Further, the preferred embodiments may include a response creation
function. When a particular speaker wishes to add to or modify the
existing response list, the preferred embodiment can create response data
based on voice signals that have been input by a particular speaker and
register them according to instructions given by speech recognition and
dialogue management.
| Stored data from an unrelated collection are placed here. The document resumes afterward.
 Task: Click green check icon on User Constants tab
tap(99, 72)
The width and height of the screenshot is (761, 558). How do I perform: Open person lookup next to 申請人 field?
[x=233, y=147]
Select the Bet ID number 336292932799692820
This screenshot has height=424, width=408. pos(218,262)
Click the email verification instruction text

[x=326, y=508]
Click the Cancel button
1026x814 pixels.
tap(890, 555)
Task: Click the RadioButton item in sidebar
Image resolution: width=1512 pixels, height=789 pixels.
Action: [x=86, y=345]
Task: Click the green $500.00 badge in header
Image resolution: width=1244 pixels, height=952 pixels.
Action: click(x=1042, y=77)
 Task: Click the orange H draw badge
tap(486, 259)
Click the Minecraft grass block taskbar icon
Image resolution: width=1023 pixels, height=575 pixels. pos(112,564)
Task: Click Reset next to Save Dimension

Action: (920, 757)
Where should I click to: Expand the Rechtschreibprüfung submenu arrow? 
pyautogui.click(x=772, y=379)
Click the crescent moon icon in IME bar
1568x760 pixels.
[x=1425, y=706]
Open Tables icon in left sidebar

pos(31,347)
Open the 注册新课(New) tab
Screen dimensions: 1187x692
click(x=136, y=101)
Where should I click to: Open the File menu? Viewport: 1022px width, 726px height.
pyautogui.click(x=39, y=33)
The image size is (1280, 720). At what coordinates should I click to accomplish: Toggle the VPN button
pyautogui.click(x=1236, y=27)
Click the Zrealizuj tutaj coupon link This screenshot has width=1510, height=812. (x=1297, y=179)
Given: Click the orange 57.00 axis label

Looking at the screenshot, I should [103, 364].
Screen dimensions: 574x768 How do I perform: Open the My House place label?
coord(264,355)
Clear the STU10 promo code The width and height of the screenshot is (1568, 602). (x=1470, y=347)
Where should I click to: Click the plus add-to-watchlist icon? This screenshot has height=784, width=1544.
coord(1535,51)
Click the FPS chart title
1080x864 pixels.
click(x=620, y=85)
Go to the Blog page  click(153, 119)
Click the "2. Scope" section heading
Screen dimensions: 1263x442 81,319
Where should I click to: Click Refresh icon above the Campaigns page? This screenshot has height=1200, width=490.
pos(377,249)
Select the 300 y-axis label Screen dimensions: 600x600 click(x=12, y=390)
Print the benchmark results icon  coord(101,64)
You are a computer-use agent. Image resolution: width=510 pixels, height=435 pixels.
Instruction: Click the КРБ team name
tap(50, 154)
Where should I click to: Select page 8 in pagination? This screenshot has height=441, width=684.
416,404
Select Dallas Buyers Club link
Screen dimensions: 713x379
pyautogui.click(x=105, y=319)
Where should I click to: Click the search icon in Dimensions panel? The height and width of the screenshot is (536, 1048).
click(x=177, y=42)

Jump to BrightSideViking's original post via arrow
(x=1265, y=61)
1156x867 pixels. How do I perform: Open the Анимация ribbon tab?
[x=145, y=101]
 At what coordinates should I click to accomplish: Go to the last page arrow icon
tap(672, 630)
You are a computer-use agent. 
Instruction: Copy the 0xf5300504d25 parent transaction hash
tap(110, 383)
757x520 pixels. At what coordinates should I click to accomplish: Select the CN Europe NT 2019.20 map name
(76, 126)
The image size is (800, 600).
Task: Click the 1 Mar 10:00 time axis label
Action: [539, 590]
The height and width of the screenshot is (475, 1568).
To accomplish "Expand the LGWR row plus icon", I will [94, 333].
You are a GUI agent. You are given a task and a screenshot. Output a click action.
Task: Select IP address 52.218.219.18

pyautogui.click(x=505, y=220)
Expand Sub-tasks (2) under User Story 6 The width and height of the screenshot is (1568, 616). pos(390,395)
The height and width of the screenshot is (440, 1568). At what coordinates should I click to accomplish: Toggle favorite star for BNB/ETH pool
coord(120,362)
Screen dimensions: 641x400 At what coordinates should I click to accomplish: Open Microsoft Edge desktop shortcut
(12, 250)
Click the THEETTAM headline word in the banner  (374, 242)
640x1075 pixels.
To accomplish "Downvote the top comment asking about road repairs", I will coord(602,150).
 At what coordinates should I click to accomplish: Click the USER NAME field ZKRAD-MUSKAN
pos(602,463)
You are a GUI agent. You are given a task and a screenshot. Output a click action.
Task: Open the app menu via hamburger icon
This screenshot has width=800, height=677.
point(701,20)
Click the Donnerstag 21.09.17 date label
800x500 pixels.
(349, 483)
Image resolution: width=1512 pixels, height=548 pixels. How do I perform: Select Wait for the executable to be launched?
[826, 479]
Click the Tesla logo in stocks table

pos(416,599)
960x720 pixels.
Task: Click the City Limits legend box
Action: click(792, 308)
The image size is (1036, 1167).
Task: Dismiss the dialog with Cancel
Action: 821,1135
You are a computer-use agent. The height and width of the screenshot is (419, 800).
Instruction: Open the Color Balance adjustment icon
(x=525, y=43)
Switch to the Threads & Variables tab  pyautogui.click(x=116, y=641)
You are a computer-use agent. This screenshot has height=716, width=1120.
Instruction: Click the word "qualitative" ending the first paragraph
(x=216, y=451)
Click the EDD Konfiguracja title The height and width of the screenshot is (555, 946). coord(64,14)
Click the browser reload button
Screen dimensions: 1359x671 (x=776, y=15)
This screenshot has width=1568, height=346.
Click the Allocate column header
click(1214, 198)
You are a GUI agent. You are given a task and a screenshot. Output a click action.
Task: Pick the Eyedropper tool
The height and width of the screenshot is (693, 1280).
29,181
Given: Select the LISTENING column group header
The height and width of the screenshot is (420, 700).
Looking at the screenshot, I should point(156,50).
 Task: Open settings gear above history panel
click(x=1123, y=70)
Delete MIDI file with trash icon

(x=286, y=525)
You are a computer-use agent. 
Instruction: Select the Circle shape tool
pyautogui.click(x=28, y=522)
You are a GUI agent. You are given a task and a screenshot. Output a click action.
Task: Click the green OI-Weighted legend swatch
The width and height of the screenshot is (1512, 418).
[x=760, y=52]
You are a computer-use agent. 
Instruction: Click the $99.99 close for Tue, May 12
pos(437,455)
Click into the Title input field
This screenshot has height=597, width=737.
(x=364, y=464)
This permits the creation of new and useful response
messages using the voices of a wide variety of people and allows a wide
variety of exchanges between the embodiment and users.
Moreover, according to the preferred embodiments of the present invention:
1) word registry storage, including standard pattern memories containing
the characteristic voice vectors for each registered word (either speaker
specific, non-speaker specific or a combination thereof; and/or 2)
conversation content storage for retaining canned context rules and
response procedures when recognized words or phrases are encountered;
and/or 3) response data storage for retaining response voice vector data
used in formulating an appropriate response to perceived and recognized
words and phrases and corresponding context and action rules, may
collectively or singularly reside within memory provided on a removable
cartridge external to and in communication with the speech recognition
processor. Of course, necessary protocol glue and buffering logic, along
with conventional bus architecture control drivers and protocols will be
included as necessary to permit proper (at least read-only) communications
between these cartridge memories and the various components of the speech
recognition processor, including, but not limited to, the word or phrase
identifier (preferably non-speaker specific), the speech recognition and
dialogue management unit, and the voice synthesis unit.
By offloading these memories and information onto a modular removable
cartridge and away from a central speech recognition processor, it becomes
possible to tailor conversations to users of various ages, backgrounds or
gender, as well as increase the available groups of pre-registered words
and/or responses, all without dramatically increasing memory size and
costly memory parts counts. Only a small additional expense will be
required to accommodate cartridge information transfer operations to the
speech processor, as well as engagement hardware to complete the
electrical interconnection between the cartridge memories and the main
speech recognition processing unit. Moreover, since it is anticipated that
the overall memory size of each cartridge approximates the memory size of
a conventional internalized memory speech recognition system, processing
matching speed and overall responsiveness should not be seriously impacted
by inclusion of the external cartridge paradigm. Again, here, the speech
recognition processing unit in this embodiment may be required to
implement additional communication overhead in order to communicate with
the coupled memory cartridge, but incorporating such additional processing
burdens is more than out weighed by the benefits of modularity and
adaptability secured by including recognition, context and response
information on removable storage such as the memory cartridge.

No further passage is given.